#### AVAILABLE DATA ####

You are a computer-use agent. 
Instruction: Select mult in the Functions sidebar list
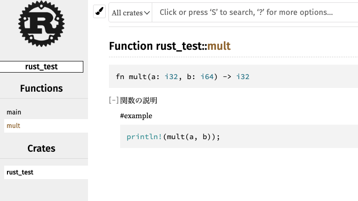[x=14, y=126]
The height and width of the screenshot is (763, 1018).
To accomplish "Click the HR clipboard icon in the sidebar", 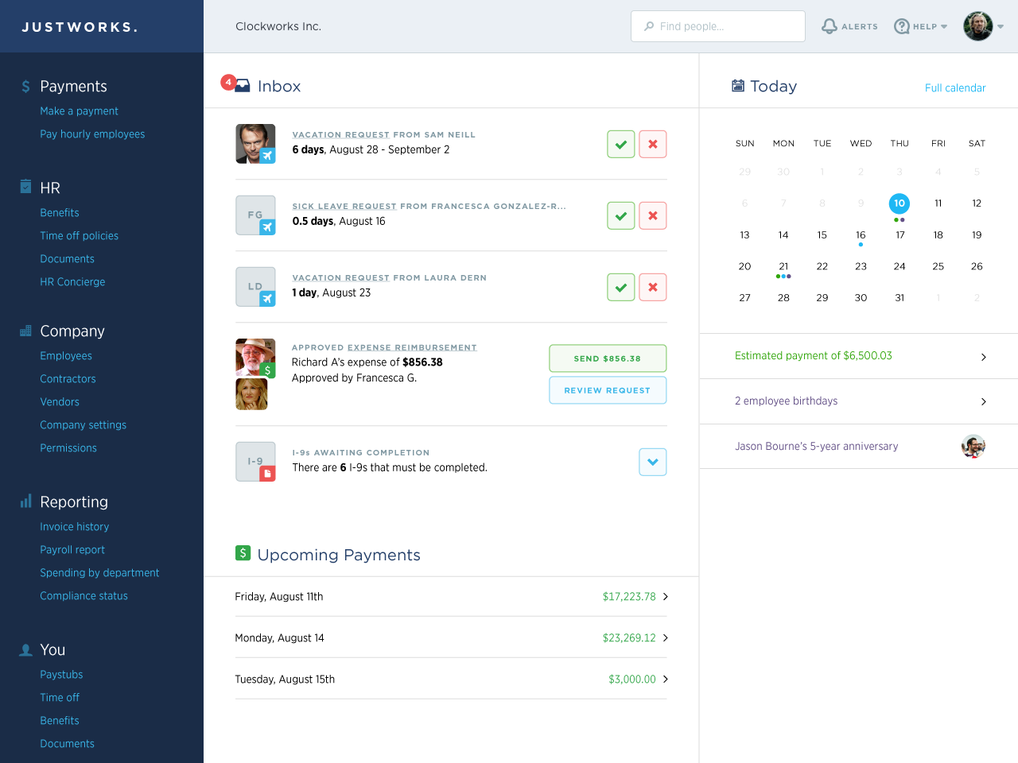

####

• **EXERCISE INSTRUCTIONS**: Write the records above out again exactly, but not the pictures.

• **RESULT OF THE EXERCISE**:
You are a computer-use agent. 
Instruction: Select mult in the Functions sidebar list
[x=14, y=126]
The height and width of the screenshot is (763, 1018).
To accomplish "Click the HR clipboard icon in the sidebar", 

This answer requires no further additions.